Garibaldi che è vissuto nel suo culto per 15 anni d’ora in poi lo
eviterà per le tante imprese, rivolte, insurrezioni senza senso vendute
agli adepti (Mazzini come C. Alberto sta su un altro pianeta). Si risente
l’indottrinato Medici della nuova linea ma il moribondo Anzani li
riunisce: “è un predestinato”, gli dice con parole profetiche. Francesco
Anzani muore il 5 luglio lui più giovane di Garibaldi, lui che come
disse il generale uruguayano Rodriguez non l’ho mai visto ridere,
sbraitare. Anzani parlava sempre a bassa voce e Garibaldi lo chiamava
"signor Anzani". Jessie White Mario disse che se Garibaldi era il
condottiero militare della Legione Italiana, Anzani era "il suo capo e
la sua guida morale". Per raggiungere Carlo Alberto a Roverbella, presso
Mantova, dove ha il quartier generale, si fa prestare 500 lire da un
amico. Il re lo riceve il 5 luglio. Lo accoglie freddamente. Ascolta la
richiesta di affiancarsi alle truppe regolari coi suoi volontari. Gli fa
osservare che i volontari devono confluire in battaglioni appositamente
istituiti, che bisogna rispettare delle regole. Lo invita a rivolgersi
al ministro della Guerra, a Torino e questo lo manda da quello degli
interni che dovrebbe fornirgli «mezzi necessari per dirigersi altrove»

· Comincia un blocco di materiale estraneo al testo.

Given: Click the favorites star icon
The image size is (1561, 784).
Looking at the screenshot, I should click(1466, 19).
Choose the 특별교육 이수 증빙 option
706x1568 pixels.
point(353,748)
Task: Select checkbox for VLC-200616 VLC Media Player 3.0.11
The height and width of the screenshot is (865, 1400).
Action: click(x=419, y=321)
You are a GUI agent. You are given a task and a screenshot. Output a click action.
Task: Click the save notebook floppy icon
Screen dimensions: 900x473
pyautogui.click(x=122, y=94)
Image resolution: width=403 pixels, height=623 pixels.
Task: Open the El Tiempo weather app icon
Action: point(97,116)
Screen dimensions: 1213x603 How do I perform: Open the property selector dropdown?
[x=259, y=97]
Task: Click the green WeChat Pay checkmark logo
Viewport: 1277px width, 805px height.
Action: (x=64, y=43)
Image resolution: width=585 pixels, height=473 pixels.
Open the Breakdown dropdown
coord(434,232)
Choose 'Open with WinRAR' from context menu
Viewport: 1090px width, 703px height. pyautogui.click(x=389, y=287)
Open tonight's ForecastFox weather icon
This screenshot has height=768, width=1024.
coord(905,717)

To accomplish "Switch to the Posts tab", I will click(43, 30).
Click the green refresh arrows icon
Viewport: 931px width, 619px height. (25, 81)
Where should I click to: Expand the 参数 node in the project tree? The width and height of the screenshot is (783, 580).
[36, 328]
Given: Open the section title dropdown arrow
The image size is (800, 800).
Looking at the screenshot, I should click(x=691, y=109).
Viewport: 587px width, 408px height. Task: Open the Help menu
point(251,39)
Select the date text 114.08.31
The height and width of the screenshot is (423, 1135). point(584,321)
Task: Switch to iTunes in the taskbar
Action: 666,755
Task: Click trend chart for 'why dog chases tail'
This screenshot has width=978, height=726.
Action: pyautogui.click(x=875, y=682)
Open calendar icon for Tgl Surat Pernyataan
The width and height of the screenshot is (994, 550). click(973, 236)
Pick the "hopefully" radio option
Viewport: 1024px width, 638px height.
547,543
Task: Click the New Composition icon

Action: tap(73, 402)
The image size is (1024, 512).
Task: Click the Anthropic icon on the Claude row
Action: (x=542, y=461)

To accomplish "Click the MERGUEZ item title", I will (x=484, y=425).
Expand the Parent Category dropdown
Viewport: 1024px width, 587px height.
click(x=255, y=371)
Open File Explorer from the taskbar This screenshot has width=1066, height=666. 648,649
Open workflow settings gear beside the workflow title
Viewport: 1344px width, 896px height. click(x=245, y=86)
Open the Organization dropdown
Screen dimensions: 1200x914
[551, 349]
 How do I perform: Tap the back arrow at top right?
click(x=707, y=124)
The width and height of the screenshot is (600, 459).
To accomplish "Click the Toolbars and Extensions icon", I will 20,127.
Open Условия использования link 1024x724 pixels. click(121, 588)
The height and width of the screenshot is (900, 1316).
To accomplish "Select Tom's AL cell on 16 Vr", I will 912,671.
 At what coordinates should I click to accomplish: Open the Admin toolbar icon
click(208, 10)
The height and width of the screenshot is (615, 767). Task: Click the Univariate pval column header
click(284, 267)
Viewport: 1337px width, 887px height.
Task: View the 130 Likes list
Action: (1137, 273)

(Venezia ?). Nel ritornare a Torino si ferma a Milano dove incontra il
Governo provvisorio che nella disperazione lo fa generale. Davanti
all'albergo il 14 luglio si raccoglie una folla osannante e pochi giorni
dopo i suoi. Il 21 luglio Garibaldi forma il Battaglione Anzani,
comandato da Giacomo Medici che ora ha il plauso di Mazzini. Ma questa
gente non ha di che vestirsi e mangiare, non è il Sudamerica delle
distese di mandrie. Il 25 luglio Carlo Alberto è sconfitto a Custoza, è
in rotta e si ritira su Milano che ora è minacciata direttamente. II 29
luglio ha l'ordine di difendere Brescia. Si uniscono a lui altri
volontari ma non c’è più nulla da fare e le fila si assottigliano.
Prende la via dei monti dove secondo lui potrebbe fare la guerriglia
come in Brasile, ma si vede che non conosce le Alpi. Da Monza si porta a
Como. Lungo il cammino si uniscono a lui Medici e Mazzini, semplice
milite, che non reggerà però alle fatiche, e si rifugerà subito in
Svizzera. E' ai laghi quando viene data notizia dell'armistizio Salasco
del 9 agosto. E’ inferocito e non desiste dai suoi propositi di battersi
..continua anche ..
Il 7 agosto 1848, dopo la
sconfitta di Custoza, si arruola volontario nel Corpo il 21enne Michele
Amatore, ex
schiavo nero
originario
del Sudan col nome Quetto . Negli anni fu da tutti ricordato come il Capitano
Moro. Insignito di medaglie e onorificenze si spense il 7 giugno 1883.